## Requirements
Extract the items from the line with "The height and width of the screenshot is (683, 848)." to the line with "Action: tap(826, 420)", reproducing each line verbatim.

## Information provided
────────────────────
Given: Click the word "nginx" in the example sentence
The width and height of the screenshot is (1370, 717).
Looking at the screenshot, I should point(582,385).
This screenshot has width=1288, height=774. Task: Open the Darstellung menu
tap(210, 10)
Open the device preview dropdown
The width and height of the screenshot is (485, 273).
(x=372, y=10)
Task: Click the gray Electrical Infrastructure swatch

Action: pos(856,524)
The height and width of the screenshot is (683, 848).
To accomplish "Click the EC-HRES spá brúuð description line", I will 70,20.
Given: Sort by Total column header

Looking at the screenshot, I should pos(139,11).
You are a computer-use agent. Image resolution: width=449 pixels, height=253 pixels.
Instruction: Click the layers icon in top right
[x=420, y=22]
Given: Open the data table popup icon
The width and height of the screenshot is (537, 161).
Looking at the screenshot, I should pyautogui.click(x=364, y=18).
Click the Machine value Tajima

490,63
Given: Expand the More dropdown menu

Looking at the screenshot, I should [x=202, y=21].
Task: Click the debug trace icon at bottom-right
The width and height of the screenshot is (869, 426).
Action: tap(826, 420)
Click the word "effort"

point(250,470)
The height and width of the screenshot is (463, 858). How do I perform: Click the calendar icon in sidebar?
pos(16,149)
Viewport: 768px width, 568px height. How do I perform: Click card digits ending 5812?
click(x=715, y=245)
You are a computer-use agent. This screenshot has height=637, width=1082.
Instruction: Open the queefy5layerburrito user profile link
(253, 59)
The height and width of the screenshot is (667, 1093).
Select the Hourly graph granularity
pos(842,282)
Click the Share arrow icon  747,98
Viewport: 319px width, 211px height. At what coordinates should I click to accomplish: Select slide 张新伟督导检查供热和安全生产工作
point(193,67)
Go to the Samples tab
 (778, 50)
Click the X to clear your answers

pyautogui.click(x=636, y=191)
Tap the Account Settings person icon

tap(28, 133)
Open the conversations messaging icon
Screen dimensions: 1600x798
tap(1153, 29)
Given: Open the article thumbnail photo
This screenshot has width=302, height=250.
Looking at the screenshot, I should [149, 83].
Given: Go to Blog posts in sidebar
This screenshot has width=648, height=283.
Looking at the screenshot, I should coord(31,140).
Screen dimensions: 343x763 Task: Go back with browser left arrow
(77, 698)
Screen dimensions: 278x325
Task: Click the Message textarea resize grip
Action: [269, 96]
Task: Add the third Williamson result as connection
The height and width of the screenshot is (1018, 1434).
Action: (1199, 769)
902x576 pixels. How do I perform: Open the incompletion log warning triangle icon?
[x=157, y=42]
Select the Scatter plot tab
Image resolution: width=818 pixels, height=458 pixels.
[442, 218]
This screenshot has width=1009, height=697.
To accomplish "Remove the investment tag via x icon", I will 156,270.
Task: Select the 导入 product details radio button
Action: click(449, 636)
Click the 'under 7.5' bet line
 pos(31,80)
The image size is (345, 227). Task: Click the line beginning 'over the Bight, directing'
────────────────────
## Result
The height and width of the screenshot is (683, 848).
To accomplish "Click the EC-HRES spá brúuð description line", I will 70,20.
Given: Sort by Total column header

Looking at the screenshot, I should pos(139,11).
You are a computer-use agent. Image resolution: width=449 pixels, height=253 pixels.
Instruction: Click the layers icon in top right
[x=420, y=22]
Given: Open the data table popup icon
The width and height of the screenshot is (537, 161).
Looking at the screenshot, I should pyautogui.click(x=364, y=18).
Click the Machine value Tajima

490,63
Given: Expand the More dropdown menu

Looking at the screenshot, I should [x=202, y=21].
Task: Click the debug trace icon at bottom-right
The width and height of the screenshot is (869, 426).
Action: tap(826, 420)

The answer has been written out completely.